L'intérêt de Diane Lamoureux pour les thèmes féministes remonte loin dans le temps, bien avant qu'elle n'entame sa carrière professorale. Sa thèse de doctorat, portant sur l'émergence du féminisme québécois au cours des années 70, lui a donné de solides assises pour la production de son premier ouvrage, Fragments et collages. Par la suite, tout au long de sa carrière, elle a étudié les évolutions du féminisme et de grandes questions de société, notamment sur la place des femmes dans différentes sphères de la vie et sur l'avortement. Elle s'est intéressée à la théorie féministe et plus particulièrement à certaines théoriciennes, dont Simone de Beauvoir, Colette Guillaumin, Nancy Fraser, Iris Marion Young, Patricia Hill Collins et Françoise Collin. À l'avant-garde, elle a été l'une des premières chercheuses francophones à circonscrire l'importance de la théorie queer. Elle a d'ailleurs organisé un colloque sur ce thème et a publié un collectif intitulé Les limites de l'identité sexuelle. Pour la suite, l'attentat de Polytechnique a été la bougie d'allumage pour ses travaux sur l'antiféminisme comme mouvement politique et idéologique.

La pertinence des travaux de Diane Lamoureux lui a valu une reconnaissance au Québec et outre-mer, plus précisément en France, en Belgique, en Suisse, en Martinique et en Haïti. Elle a été professeure invitée à l'Institut d'études politiques de Lille et à l'Université libre de Bruxelles où elle a été titulaire de la Chaire Suzanne Tassier. Au chapitre de la diffusion des connaissances, elle a fait paraître quatre ouvrages et en a codirigé dix. Le manuel d'histoire des idées politiques qu'elle a coécrit avec son collègue Michel Duquette, Les idées politiques de Platon à Marx, a été réédité à deux reprises et réimprimé onze fois. Elle a aussi publié activement dans deux revues françaises de renom, Les Cahiers du CEDREF et Les Cahiers du genre. Au total, elle a signé 36 articles dans des revues avec comité de lecture ainsi que 54 chapitres dans des ouvrages collectifs. À cette impressionnante liste s'ajoute 211 communications scientifiques.

Diane Lamoureux s'est investie dans la vie facultaire, notamment comme directrice du baccalauréat intégré en philosophie et science politique ainsi qu'à titre de directrice des programmes de deuxième et de troisième cycle du département de science politique. Elle a aussi siégé au conseil de la Faculté des sciences sociales et a participé à de nombreux comités du Département de science politique, particulièrement les comités de sélection pour le recrutement professoral. Elle a contribué à fonder la revue Recherches féministes et y a collaboré de 2009 à 2017 à titre de membre du comité de rédaction.

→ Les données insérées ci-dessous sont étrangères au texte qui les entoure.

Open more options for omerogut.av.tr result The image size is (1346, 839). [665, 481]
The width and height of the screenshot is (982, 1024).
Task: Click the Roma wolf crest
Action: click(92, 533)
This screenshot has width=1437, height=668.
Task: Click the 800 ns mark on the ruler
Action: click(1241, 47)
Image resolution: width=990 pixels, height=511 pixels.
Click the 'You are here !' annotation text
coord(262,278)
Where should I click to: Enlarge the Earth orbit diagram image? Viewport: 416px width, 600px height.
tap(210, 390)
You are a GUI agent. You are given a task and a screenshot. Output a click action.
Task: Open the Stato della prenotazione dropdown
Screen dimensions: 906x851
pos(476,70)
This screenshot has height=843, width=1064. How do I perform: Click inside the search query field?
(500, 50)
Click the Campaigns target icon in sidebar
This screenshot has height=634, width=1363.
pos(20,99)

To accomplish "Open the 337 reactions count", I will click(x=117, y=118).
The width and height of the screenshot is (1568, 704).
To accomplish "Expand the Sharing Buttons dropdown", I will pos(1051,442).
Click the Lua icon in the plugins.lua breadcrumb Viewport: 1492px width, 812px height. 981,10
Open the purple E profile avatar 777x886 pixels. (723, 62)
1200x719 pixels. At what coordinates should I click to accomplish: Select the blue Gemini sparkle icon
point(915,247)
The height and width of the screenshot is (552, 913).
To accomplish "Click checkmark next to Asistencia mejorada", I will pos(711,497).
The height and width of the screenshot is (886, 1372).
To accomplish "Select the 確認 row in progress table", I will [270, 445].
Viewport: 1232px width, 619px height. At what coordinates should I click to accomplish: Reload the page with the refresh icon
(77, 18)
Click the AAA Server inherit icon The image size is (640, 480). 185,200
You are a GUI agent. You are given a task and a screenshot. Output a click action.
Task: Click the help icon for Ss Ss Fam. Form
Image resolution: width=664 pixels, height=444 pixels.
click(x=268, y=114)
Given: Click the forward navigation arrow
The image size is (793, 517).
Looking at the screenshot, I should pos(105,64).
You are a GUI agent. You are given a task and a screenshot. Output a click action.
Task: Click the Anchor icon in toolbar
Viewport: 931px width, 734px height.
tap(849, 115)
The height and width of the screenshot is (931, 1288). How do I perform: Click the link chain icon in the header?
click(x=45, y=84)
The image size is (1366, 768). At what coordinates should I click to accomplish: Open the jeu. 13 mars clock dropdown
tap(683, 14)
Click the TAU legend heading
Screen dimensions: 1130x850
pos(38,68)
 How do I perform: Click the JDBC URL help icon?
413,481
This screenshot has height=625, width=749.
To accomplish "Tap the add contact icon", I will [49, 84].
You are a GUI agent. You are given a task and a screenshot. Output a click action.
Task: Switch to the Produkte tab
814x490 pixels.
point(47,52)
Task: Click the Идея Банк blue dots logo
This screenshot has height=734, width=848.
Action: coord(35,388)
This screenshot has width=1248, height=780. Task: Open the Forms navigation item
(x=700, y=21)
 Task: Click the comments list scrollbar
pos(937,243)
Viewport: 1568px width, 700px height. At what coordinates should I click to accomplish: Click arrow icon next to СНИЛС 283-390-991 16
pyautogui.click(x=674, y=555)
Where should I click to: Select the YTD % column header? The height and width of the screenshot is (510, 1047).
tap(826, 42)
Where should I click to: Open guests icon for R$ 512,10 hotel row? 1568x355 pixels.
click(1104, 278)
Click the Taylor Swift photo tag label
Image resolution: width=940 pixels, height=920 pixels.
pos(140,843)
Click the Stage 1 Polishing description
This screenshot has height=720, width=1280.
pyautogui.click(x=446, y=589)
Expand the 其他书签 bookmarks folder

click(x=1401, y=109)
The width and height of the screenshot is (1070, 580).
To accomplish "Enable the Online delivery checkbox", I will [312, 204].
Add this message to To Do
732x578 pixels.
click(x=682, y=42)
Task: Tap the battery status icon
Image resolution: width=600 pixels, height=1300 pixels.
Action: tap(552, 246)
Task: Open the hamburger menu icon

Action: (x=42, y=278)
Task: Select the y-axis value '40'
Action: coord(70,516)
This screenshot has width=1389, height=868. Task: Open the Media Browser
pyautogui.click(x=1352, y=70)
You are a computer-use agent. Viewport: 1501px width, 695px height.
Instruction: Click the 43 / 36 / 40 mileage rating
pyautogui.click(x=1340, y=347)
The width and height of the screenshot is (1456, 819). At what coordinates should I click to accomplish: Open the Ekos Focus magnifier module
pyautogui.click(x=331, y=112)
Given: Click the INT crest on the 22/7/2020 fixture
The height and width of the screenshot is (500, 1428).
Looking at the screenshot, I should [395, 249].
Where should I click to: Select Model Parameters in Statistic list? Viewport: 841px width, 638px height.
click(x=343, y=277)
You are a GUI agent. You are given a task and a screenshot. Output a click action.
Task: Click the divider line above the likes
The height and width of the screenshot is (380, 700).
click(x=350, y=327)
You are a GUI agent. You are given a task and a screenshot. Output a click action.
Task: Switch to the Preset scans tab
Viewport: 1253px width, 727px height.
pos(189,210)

L'expertise de Diane Lamoureux est incontournable et très recherchée dans la sphère publique: les médias la sollicitent souvent pour analyser et commenter des enjeux, des événements et l'actualité liée à la situation des femmes et au féminisme. L'universalité de ses recherches fait écho aux valeurs fortes qui sont nôtres et contribue de façon notoire au rayonnement de l'Université Laval comme établissement d'enseignement et de recherche dans le domaine des études féministes.